Лицо Михайлова побагровело. Выпуклые глаза со злостью уперлись в собеседника. Он едва сдерживал гнев.
— Хорошо. Итак, я — перестраховщик! — произнес он ледяным голосом. — Хорошо. Что же предлагаете вы?
— Я предлагаю то же, что рекомендуется в подобных случаях по учебникам: обработку раны, широкое раскрытие, иммобилизацию; переливание одногруппной крови, внутривенное введение больших доз противогангренозной сыворотки; максимальный покой, наблюдение и создание наилучших моральных условий больному. И только, если это не поможет, и борьба за ваши же десять шансов будет бесполезной — ампутацию. Но это в самом последнем случае…
Чтобы не выдать волнения, Ветров крепко вцепился в спинку стула. Пальцы впивались в дерево, и это удерживало его от резкостей, которые захотелось бросить хирургу, не желавшему считаться ни с чем в своей погоне за процентами.
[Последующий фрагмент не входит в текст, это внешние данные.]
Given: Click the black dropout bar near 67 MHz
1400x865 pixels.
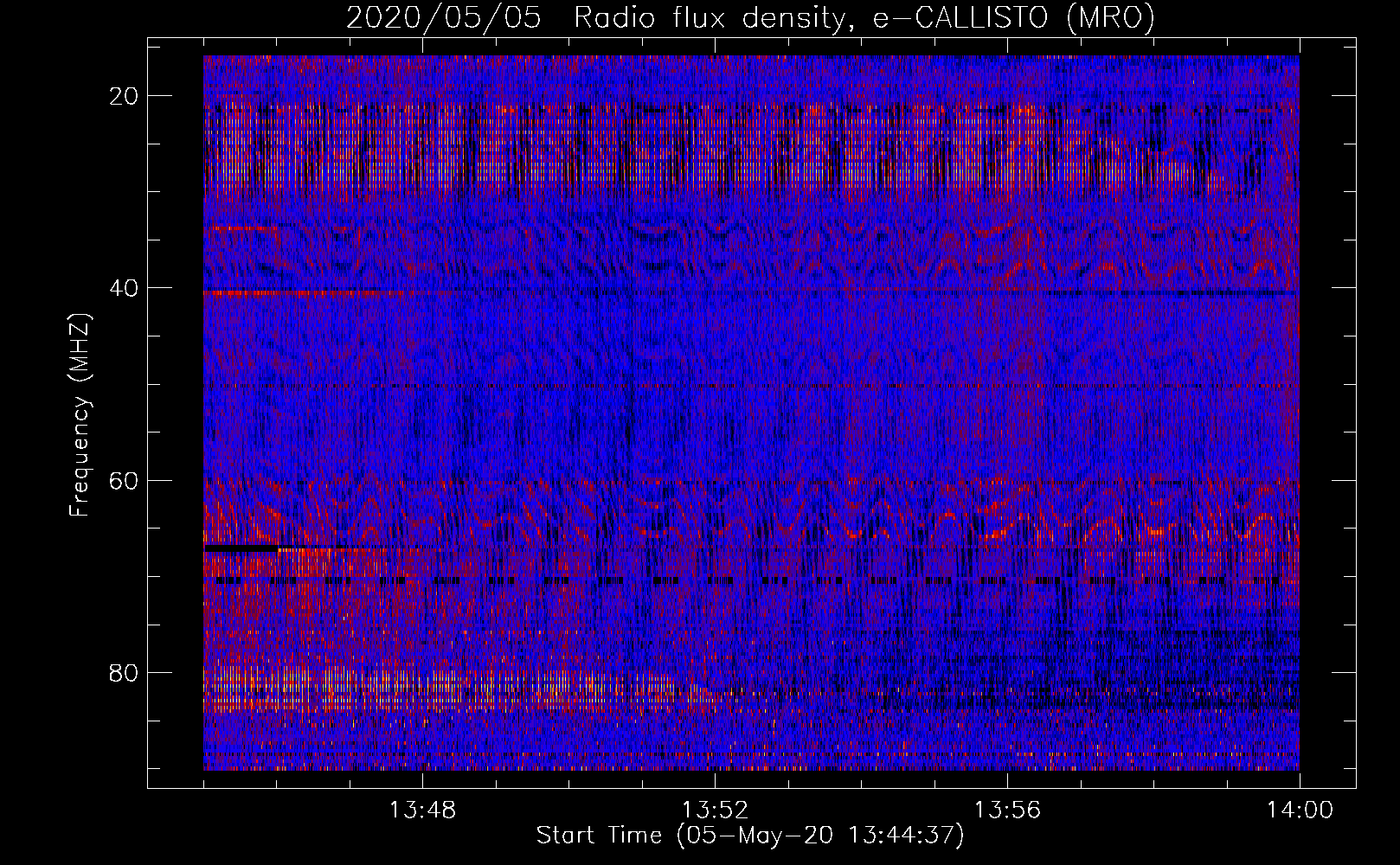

Ветров чувствовал, что вопрос об ампутации для его начальника сделался принципиальным. Но чем больше он разбирал положение больного, тем сильнее убеждался в своей правоте. По крайней мере, немедленное вмешательство было сейчас преждевременным, и это ему становилось все яснее.
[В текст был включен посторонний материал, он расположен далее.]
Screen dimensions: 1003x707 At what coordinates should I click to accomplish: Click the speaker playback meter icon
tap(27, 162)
— Лев Аркадьевич, — произнес он, понижая голос, — вы не должны на меня сердиться. Человек, который сейчас лежит в перевязочной и ждет решения своей участи, мне не чужой. По некоторым причинам, которых я не могу пока вам сказать, я обязан сделать для него и его близких все возможное, чтобы он остался полноценным для дальнейшей жизни. Он молод, до войны перед ним раскрывались широкие перспективы. Он отказался от всего и пошел на фронт добровольно. Его не пускали, но он добился своего и пошел, чтобы защищать нас с вами, свою родину, свой народ, свое искусство. В ту минуту он не задумывался о своей жизни. И если с ним случилось несчастье, мы с вами должны сделать все от нас зависящее. Отрезать ногу, спасти ему жизнь, этого для него мало. Этого мало и для родины… Вы бывали перед войной в московских театрах?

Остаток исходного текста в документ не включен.